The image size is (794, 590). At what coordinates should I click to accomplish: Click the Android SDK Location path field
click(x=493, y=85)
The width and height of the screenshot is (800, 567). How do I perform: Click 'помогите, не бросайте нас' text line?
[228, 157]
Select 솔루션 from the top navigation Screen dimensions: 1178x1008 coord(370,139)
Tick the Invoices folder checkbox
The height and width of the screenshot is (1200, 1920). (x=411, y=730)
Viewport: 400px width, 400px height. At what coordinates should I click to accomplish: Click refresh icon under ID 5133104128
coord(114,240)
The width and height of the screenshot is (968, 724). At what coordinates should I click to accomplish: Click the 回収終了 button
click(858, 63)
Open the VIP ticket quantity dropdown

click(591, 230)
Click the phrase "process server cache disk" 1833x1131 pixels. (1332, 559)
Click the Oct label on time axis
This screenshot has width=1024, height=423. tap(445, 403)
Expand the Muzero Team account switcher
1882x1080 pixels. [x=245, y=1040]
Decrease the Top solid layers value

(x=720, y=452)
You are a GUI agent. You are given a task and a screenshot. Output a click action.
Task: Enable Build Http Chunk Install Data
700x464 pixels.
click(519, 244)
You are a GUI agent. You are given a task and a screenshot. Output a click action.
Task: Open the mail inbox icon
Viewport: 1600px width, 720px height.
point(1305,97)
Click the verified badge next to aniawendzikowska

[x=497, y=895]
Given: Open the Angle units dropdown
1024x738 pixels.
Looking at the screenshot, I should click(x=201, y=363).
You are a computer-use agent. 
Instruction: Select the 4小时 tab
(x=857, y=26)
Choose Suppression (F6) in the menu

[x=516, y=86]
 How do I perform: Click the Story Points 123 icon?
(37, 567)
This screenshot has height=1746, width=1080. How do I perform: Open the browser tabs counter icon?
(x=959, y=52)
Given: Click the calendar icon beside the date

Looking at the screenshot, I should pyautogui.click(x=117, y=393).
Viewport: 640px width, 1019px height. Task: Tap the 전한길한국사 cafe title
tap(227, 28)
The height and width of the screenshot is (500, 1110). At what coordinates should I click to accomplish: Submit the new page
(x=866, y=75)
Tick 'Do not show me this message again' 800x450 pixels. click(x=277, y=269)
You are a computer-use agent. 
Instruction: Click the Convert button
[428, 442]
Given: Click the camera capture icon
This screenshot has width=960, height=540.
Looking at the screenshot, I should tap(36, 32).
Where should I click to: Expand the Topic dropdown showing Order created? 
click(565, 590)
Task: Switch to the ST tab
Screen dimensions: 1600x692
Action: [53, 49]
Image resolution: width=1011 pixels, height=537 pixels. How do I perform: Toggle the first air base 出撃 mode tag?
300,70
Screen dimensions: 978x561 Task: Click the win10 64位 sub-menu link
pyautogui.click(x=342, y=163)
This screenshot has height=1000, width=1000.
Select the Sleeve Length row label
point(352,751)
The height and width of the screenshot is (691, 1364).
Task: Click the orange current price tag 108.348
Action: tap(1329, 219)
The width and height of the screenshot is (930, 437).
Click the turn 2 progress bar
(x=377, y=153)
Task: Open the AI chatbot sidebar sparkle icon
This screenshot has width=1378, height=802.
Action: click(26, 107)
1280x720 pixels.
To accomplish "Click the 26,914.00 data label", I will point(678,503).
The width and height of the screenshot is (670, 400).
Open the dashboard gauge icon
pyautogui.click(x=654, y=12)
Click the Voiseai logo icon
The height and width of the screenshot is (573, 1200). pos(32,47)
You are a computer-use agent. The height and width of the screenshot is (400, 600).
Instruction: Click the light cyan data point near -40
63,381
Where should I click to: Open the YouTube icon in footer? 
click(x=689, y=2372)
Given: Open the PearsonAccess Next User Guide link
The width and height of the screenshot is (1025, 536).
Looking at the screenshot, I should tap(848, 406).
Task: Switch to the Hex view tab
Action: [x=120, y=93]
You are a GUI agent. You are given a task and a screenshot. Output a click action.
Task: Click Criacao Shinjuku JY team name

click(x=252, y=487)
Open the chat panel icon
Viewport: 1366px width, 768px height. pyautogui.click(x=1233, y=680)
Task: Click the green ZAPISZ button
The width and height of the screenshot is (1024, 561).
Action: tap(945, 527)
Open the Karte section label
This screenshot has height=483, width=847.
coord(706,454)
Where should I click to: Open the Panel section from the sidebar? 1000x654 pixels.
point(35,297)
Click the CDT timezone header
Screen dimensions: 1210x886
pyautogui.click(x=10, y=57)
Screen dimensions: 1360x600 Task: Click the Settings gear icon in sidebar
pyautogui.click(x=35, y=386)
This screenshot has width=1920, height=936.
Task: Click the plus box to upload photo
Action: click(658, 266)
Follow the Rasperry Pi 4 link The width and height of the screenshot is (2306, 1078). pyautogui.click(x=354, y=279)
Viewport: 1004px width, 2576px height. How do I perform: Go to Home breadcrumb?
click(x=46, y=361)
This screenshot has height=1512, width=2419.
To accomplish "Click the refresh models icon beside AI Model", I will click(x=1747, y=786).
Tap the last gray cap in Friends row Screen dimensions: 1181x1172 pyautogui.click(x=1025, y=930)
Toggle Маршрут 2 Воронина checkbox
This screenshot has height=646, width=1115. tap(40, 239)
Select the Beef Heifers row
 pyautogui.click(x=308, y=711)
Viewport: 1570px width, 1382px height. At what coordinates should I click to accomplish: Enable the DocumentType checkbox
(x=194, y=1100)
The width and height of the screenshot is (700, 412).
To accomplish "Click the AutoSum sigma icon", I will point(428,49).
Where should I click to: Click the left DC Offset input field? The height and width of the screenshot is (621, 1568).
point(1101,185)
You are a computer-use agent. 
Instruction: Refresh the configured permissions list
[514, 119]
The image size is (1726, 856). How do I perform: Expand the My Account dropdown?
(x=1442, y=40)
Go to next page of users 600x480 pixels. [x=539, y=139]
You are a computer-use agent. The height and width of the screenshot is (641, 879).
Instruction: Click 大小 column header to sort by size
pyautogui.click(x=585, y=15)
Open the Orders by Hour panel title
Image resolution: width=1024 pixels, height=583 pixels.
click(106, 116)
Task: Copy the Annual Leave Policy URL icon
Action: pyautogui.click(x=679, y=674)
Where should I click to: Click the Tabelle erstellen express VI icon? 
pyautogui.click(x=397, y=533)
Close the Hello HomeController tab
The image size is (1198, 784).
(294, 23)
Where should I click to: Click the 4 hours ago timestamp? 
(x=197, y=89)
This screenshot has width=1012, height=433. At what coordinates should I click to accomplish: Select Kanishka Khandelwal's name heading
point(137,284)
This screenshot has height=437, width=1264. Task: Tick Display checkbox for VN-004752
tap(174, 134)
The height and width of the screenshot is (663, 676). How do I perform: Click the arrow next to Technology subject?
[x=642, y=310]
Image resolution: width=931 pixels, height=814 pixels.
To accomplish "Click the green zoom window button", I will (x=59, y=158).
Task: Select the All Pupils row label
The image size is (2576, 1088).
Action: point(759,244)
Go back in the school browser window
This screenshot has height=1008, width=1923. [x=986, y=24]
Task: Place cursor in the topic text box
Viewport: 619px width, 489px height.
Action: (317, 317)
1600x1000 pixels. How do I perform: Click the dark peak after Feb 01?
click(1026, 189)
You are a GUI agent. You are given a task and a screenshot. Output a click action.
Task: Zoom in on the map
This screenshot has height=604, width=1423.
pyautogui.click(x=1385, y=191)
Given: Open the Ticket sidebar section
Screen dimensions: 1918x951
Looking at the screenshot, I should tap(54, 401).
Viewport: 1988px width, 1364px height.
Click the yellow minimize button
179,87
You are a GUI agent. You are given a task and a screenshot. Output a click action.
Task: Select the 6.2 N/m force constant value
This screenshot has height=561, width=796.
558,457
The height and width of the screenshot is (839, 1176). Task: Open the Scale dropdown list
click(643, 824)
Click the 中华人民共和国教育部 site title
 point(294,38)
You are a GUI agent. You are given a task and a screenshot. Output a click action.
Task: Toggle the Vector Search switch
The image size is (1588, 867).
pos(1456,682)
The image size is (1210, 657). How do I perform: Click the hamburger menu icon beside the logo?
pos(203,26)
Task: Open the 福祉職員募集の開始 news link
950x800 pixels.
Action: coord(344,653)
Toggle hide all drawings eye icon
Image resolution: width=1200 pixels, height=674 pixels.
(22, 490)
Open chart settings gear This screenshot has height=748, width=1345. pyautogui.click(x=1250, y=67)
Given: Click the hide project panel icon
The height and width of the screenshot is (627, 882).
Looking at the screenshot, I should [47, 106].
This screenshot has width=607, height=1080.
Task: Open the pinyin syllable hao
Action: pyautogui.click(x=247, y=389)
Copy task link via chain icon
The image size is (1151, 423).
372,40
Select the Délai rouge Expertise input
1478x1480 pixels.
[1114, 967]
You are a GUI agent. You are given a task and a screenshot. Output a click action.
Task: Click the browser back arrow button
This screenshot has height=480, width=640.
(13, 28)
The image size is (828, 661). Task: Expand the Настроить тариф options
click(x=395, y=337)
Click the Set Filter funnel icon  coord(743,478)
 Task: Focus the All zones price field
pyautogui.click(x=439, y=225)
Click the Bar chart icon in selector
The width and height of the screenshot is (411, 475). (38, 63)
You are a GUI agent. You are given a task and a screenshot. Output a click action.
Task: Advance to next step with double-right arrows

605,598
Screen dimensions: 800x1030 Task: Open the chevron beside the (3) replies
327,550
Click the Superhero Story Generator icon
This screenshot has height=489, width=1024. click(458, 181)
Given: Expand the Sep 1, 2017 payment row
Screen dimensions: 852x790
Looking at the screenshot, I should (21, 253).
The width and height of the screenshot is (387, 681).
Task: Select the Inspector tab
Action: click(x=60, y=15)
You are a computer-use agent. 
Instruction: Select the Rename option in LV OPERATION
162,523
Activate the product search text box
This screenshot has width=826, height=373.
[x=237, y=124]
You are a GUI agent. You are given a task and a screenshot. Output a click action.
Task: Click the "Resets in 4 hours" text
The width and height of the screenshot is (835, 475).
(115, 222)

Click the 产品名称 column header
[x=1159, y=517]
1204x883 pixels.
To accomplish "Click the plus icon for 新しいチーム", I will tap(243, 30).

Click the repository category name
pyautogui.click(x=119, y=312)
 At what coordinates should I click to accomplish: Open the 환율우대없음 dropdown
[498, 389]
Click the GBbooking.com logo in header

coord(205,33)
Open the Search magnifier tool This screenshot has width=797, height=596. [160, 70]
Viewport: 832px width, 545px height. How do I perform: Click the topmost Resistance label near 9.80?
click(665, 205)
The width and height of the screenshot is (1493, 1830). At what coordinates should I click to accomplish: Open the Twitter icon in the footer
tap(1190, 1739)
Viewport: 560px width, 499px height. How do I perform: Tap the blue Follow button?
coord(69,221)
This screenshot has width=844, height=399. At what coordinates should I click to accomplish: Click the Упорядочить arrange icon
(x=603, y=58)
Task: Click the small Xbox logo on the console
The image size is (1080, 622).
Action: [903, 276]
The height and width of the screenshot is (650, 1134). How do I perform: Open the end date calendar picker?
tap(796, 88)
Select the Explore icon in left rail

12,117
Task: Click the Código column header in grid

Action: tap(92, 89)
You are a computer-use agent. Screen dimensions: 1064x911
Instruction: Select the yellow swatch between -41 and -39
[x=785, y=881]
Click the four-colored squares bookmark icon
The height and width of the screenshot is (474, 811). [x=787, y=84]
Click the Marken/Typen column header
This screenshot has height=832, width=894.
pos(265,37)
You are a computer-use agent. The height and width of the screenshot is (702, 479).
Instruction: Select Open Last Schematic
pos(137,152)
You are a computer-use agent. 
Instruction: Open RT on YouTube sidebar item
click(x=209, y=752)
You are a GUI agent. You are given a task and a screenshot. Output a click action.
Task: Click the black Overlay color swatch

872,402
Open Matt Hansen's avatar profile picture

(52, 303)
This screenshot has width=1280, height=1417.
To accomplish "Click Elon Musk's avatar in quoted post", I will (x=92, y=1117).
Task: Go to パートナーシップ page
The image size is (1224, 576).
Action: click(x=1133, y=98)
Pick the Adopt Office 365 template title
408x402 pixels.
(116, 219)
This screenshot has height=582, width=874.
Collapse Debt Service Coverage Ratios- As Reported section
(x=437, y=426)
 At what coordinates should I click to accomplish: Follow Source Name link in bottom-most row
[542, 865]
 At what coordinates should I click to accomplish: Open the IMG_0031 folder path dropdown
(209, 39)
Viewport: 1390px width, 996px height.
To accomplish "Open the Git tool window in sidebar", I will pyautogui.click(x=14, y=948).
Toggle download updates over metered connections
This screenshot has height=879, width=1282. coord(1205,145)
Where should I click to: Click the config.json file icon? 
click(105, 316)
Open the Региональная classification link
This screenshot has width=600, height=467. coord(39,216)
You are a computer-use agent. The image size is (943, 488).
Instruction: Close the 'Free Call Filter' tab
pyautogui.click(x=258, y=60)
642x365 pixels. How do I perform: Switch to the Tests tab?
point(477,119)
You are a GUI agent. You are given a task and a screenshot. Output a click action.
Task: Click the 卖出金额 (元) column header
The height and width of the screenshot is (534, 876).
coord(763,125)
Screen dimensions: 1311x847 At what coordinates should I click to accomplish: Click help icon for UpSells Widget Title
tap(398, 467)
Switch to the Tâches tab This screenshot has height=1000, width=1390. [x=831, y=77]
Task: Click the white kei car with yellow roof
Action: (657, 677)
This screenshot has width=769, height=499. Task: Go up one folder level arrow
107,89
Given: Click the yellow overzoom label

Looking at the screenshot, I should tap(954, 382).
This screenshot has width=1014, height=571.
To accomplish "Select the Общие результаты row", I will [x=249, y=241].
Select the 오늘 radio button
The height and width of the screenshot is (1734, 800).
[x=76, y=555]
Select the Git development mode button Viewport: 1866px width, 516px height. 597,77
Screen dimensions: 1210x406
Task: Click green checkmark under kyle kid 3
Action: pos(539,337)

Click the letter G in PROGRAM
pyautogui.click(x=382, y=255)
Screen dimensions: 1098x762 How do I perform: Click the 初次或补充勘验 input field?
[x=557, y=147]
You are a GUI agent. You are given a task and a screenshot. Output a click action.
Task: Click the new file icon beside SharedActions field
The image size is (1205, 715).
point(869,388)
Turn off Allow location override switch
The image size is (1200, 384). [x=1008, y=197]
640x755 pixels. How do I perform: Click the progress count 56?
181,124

▸ **PROBLEM REQUIREMENTS**: Search the data for the string "tool". List each line that has it.

▸ **ANSWER AREA**:
Open the Search magnifier tool This screenshot has width=797, height=596. [160, 70]
To accomplish "Open the Git tool window in sidebar", I will pyautogui.click(x=14, y=948).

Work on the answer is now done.